Independent guide notice:
This article is a practical user guide and is not the official Kentucky Department of Fish and Wildlife Resources website. It is not legal advice. Always confirm current license details, fees, permits, trout rules, exemptions, seasons, creel limits and water-specific restrictions with Kentucky Fish and Wildlife before fishing.
Kentucky Fishing License Online FAQ Buy, Renew and Print
Where do I buy a Kentucky fishing license online?
Buy online through the official Kentucky Fish and Wildlife Online License Sales system. You can also use license agents, but the online system is usually the fastest option if your information is ready.
How do I renew a Kentucky fishing license online?
Open the official online license sales system, look up or create your customer profile, choose the correct license year and fishing product, review your cart, pay and then print or save proof.
How do I print or reprint my Kentucky fishing license?
Use Kentucky Fish and Wildlife My Profile. The My Profile page lets users view license history and print or reprint any license for the current season.
When does the Kentucky fishing license year start?
Kentucky’s license year begins March 1 and continues through the last day of February.

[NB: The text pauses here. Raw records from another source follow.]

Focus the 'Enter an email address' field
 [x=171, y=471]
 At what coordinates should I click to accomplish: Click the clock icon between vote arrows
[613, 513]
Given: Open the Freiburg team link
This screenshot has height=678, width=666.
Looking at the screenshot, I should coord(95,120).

New licenses are required annually for each new license year.
How much is a Kentucky resident fishing license?
Kentucky lists the resident annual fishing license at $24.31, resident 1-day fishing at $7.40 and resident 3-year fishing at $58.14. Always confirm the final official cart before paying.

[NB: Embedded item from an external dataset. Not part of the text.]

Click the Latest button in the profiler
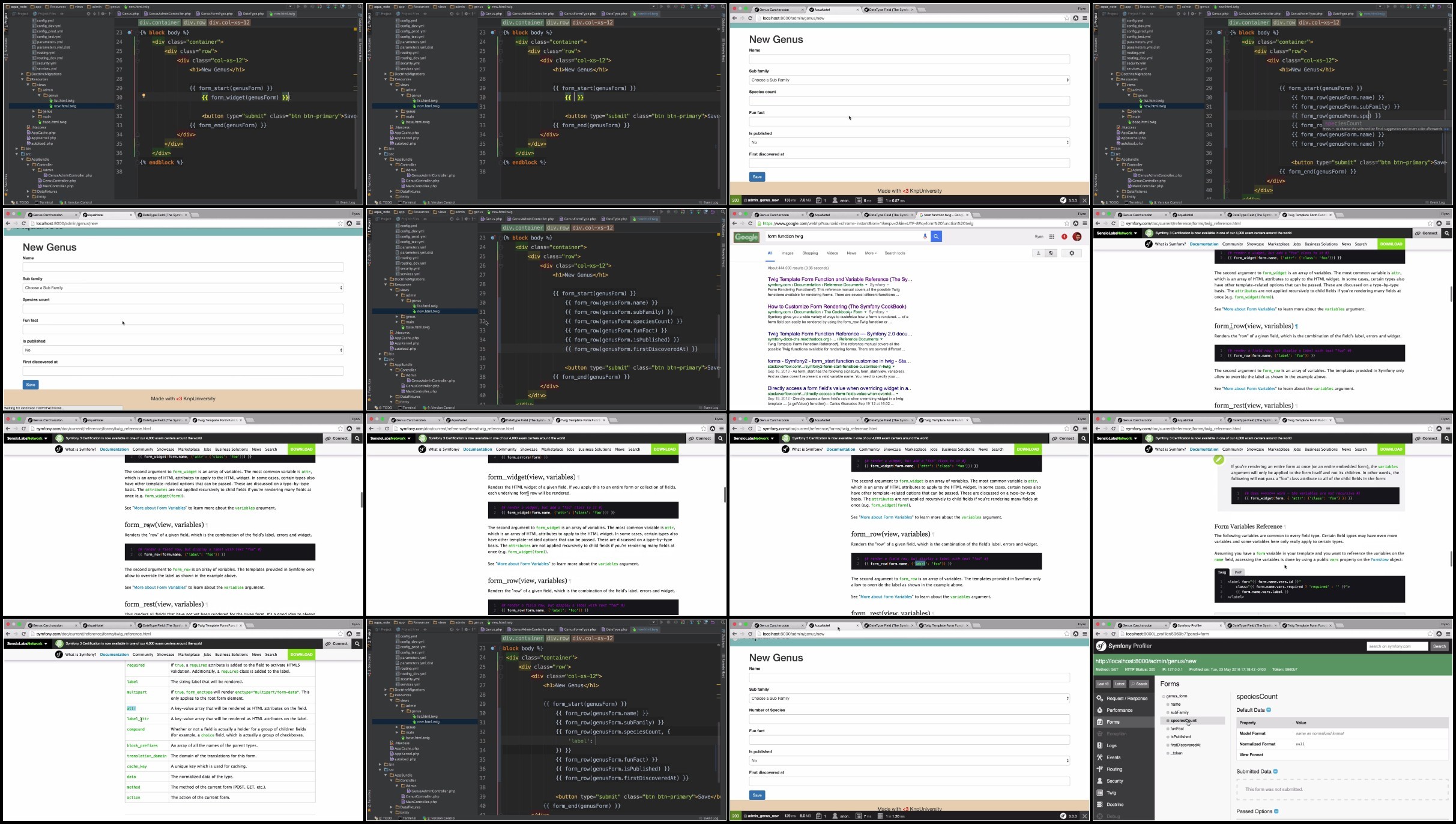 (1120, 684)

How much is a Kentucky nonresident fishing license?
Kentucky lists the nonresident annual fishing license at $58.14, nonresident 1-day fishing at $15.86 and nonresident 7-day fishing at $37.00.
Do kids need a Kentucky fishing license?
Resident and nonresident youth ages 15 and younger are not required to purchase fishing licenses or permits in Kentucky. They still must follow fishing regulations.
Do I need a trout permit in Kentucky?
If you fish for trout in Kentucky, check the trout permit requirement. Kentucky lists the trout permit at $10.57 for residents and nonresidents unless an official exemption or license package applies.
Can a nonresident landowner buy a resident Kentucky fishing license?
No. Kentucky Fish and Wildlife says nonresidents are required to purchase nonresident licenses and permits to hunt or fish in Kentucky regardless of land ownership status.
Can I keep a digital copy of my Kentucky fishing license on my phone?
A phone screenshot can be a helpful backup, but it is smart to print a paper copy too. Use My Profile to reprint current-season licenses before heading to areas with weak signal.